In theory there is no difference between theory and practice. In practice there is.
You've probably heard somebody talk about a point where theory hasn't exactly meshed with practice.
Perhaps it was some building regulations they hadn't taken into consideration when designing a building.
Maybe the logo they designed wasn't meant to be used in 3D, and that's what the client now wants.
It could be that their plan to teach kids something interesting and creative hit a wall of bureaucracy and statistics.
This is where being flexible can come in.
Flexibility - in its many forms
It doesn't mean giving in or even compromising.
It means that you see things from many angles.
It shows that you've put a great deal of thought into what you do, and you're bloody good at it.
It certainly doesn't mean you're weak.
Having a flexible approach means that you're ready when things don't exactly go as you planned them to.
Can't have an underground garage? No problem - the design didn't hinge on that anyway, and there are other places to put a car that are equally appealing and effective.

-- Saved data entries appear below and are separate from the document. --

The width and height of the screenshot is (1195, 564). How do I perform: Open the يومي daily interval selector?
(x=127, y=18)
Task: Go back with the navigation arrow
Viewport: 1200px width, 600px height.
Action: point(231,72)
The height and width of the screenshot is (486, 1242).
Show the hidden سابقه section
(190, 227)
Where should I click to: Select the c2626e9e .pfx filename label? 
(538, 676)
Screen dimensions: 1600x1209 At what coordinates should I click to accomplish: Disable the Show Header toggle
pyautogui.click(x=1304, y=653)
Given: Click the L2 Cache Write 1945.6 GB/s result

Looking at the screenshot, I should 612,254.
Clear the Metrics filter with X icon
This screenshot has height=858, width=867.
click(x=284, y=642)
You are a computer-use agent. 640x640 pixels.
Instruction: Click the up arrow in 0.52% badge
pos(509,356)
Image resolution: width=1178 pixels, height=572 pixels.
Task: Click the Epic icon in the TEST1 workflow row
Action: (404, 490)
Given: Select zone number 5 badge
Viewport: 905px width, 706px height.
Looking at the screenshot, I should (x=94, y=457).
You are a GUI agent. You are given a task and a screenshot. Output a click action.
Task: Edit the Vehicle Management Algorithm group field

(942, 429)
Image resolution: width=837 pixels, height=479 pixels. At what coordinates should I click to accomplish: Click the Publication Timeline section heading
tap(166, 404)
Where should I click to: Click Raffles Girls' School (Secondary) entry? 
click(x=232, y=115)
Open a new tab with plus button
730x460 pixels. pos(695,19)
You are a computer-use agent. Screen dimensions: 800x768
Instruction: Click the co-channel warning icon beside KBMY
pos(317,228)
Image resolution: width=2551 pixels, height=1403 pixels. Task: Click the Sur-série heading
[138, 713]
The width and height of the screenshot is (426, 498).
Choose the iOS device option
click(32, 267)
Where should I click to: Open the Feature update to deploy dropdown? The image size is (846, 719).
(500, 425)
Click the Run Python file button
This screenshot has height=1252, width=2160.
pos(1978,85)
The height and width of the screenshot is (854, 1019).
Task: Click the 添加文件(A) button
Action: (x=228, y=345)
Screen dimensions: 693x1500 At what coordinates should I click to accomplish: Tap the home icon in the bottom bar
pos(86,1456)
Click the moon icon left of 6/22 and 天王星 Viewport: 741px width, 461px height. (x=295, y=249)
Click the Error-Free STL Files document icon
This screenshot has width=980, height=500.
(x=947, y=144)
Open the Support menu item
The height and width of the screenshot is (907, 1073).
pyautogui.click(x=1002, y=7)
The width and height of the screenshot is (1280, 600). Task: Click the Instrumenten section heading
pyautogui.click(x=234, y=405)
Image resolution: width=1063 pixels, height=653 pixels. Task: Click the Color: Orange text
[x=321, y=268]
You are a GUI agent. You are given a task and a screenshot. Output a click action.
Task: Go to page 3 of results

The client suddenly wants a logo in 3D? Simple - the design can be used in colour, black and white, 2d or 3D. Even though the client didn't think of these things, you did, because you know what you're doing.
Bureaucrats think your curriculum is too airy-fairy and want to know how you're going to measure its success? You've got it covered - you'd already thought about assessment criteria as part of the overall plan.
So you see, sometimes we get too caught up in the definitions of what "theory" and "practice" should be about. That's why we hear things like "well, it sounds good in theory..."
And if it's a good theory, it'll work in practice. Because it was flexible all along.